Almost anything about Tsarskoe Selo fascinated Katya, from the Chinese theater—the whole Chinese village!—to the elephant house to the pyramid and the Turkish bath. Alyosha soon learned that his part of the bargain didn’t have to be any harder than his imagining himself back at home, walking or being pushed along one of the many paths through the grounds, and narrating what he saw as he continued from one marvel to the next. She didn’t even care if they visited a place twice. In fact, she soon developed a preference for some destinations over others.
“Take me back to the Chinese village,” she’d say. “Tell me again what it looks like.”
So he’d begin with a pagoda’s roof, explaining how it was different from the roof over her head, how it wasn’t just one but one, two, three roofs stacked on top of one another, or more if you liked—as many as you liked—and the higher up the smaller they were and each had a little pointed corner, like the shoes worn by Ali Baba. And then of course he’d have to tell Katya the story of “Ali Baba and the Forty Thieves,” because the most interesting thing about Ali Baba was not how the tips of his Arabian slippers curled upward from the ground. This was how Alyosha made the walks through Tsarskoe Selo last so long, because he always digressed off the path and into a story, and at some point he realized he didn’t have to be strictly truthful. Even were Katya to grow up and marry an aristocrat—an outcome that was impossible, as aristocrats had been outlawed—she’d never visit Tsarskoe Selo. The Bolsheviks were probably burning it down even as Alyosha and Katya lay together in her bed.
But in Kubla Khan Selo, as narrated from the smallest bedroom of a physician’s house in Tobolsk, the zookeeper had just taken shipment of a team of pachyderms, and the elephant house was being rehabilitated for its new occupants. Their names were Flora and Belle, and Flora was thirty and Belle was thirty-three, and when the tsarevich came to greet them, they bowed their heads down, then laid their trunks on the ground, each asking to be the first on whom the tsarevich would tread, walking up the trunk and over the huge gray skull and into the howdah.
“What’s a howdah?”
“It’s the saddle an elephant wears, only it’s not a saddle, really, as that would look like a button on anything as enormous as an elephant. It’s a chair for as many as four people. Two face frontward and two face backward, and there’s a canopy above, to keep the heat off their heads. You can get brain fever in the jungle, if you don’t wear a hat and keep out of the sun.”
“Father said you were sick. What’s the matter with you?”
“What did he say was the matter?”
“He didn’t.”
“It’s more that I’m … that I have been ill and now am better, but my mother is a nervous woman; she likes to have physicians look in on me.”
“What was it that was the matter?” Katya asked.
“They don’t know.”
“Well, what did it feel like? Did it have a rash?”
“No. You can’t always see it.

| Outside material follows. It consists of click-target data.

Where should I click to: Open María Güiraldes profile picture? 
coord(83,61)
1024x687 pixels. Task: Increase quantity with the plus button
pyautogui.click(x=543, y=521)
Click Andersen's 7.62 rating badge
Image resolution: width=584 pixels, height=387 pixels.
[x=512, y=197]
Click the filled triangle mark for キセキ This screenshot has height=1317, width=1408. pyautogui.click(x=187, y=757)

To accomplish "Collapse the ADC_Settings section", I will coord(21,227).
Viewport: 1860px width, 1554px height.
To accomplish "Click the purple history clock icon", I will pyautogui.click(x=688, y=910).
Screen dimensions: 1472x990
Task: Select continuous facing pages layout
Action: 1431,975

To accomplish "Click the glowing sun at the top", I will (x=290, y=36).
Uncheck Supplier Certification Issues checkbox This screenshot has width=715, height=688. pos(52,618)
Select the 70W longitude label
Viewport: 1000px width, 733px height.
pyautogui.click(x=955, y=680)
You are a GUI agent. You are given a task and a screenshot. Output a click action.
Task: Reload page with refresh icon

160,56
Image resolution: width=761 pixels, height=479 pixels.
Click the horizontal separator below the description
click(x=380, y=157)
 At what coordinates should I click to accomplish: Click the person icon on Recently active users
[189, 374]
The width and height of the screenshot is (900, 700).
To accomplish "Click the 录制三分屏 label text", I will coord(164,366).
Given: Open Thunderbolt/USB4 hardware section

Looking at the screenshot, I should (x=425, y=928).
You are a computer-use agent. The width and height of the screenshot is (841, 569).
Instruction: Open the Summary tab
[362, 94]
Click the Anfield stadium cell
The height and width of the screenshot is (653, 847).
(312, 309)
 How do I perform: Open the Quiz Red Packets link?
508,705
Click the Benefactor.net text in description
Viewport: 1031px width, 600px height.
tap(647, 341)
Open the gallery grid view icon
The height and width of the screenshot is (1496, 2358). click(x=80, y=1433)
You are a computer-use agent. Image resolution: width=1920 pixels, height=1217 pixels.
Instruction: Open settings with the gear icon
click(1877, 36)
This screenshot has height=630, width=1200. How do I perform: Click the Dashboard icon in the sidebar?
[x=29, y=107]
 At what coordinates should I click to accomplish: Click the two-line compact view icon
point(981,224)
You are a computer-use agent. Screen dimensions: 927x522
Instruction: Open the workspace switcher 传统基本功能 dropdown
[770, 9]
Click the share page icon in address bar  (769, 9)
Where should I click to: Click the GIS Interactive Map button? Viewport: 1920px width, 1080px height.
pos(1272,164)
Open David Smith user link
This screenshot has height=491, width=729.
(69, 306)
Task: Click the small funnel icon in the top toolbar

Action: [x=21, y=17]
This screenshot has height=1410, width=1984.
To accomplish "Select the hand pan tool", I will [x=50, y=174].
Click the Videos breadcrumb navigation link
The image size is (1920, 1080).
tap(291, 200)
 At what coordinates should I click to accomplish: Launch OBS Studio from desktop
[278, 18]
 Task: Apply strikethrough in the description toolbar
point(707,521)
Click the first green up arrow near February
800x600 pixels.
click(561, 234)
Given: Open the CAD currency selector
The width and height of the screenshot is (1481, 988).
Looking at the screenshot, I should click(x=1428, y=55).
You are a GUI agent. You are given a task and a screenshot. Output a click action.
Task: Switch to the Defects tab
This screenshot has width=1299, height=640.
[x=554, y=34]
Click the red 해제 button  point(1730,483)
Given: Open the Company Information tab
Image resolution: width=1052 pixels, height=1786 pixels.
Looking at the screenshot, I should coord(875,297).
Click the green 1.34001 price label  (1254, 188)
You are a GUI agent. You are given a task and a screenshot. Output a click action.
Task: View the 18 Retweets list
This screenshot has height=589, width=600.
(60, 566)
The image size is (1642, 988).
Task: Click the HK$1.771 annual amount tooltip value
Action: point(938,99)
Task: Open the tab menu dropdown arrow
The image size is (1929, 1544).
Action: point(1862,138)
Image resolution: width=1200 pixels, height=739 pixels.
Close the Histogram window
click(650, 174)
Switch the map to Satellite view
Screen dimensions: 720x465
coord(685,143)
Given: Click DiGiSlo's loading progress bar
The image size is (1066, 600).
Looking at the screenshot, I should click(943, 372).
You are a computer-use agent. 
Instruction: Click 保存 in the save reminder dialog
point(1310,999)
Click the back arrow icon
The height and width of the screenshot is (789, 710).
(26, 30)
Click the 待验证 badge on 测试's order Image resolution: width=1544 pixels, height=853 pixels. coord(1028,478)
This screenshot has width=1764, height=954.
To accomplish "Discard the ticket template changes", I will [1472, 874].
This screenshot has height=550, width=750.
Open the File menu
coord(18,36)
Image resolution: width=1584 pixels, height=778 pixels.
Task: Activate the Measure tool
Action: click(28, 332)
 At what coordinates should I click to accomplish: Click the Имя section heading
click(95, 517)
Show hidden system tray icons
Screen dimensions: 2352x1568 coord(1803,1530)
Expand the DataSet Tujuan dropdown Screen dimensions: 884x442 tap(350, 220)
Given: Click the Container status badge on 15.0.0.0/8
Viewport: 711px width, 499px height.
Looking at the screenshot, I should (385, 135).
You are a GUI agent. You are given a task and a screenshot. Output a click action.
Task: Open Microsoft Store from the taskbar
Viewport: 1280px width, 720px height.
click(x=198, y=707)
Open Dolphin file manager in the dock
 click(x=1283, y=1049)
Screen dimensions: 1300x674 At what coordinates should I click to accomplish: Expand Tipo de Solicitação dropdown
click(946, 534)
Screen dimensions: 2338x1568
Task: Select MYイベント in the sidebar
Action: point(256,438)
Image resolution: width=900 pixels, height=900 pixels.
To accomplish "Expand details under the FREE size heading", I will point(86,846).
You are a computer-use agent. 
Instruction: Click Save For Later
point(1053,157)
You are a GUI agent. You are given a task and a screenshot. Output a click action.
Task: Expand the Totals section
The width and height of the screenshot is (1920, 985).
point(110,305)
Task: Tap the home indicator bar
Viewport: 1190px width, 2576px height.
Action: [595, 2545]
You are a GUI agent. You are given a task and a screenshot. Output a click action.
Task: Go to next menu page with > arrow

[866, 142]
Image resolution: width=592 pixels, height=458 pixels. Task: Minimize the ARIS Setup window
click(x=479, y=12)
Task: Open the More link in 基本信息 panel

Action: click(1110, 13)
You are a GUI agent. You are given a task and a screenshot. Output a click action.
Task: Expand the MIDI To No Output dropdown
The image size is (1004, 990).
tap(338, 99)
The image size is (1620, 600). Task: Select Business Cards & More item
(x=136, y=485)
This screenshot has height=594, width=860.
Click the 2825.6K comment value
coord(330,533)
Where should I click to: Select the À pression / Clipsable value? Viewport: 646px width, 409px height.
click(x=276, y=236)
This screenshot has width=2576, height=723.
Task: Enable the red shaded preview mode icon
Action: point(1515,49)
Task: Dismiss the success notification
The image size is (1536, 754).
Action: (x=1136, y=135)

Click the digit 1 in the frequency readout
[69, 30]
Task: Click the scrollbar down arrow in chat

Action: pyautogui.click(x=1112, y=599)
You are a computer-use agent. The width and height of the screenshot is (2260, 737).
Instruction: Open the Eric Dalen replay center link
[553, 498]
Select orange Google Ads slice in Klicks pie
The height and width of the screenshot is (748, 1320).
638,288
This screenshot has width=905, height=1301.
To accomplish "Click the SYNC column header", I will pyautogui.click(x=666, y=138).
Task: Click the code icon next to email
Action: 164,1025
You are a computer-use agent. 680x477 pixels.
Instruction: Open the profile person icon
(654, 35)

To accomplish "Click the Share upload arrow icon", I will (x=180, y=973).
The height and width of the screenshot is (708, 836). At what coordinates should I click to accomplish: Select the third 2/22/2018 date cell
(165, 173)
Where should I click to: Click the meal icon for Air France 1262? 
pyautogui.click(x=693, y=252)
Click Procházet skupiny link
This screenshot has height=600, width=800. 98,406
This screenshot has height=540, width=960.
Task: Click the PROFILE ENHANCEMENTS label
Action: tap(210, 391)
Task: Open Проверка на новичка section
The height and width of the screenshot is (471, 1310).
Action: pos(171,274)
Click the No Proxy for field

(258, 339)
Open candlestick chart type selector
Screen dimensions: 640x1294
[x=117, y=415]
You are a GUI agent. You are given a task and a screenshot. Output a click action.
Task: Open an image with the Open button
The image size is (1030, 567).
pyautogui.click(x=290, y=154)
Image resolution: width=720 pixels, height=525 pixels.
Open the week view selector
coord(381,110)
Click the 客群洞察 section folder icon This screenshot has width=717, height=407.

I get injured easily, that’s all.”
“Do you fall down?”
“Katya.”
“Do you?”
“Not more than anyone else. Tell me where you want to go, Katya.”
“Where were we?”
“On the roof of the pagoda.”
“Then let’s go back there, Tsarevich.”
“ ‘Let the lion dog be small,’ ” Alyosha quoted. “ ‘Let its face be black, its eyes be large and luminous, its ears like the sails of a war junk. Let it learn to bite the foreign devils instantly. Let—’ ”
“What foreign devils? What are they?”
“It’s how the Chinese refer to people who are not Chinese. Empress Dowager Cixi—she was the one who ruled until 1908—made up a sort of poem about the dogs that guard the temple.” Alyosha closed his eyes while he spoke. Imagining: he could do it, but it wasn’t second nature.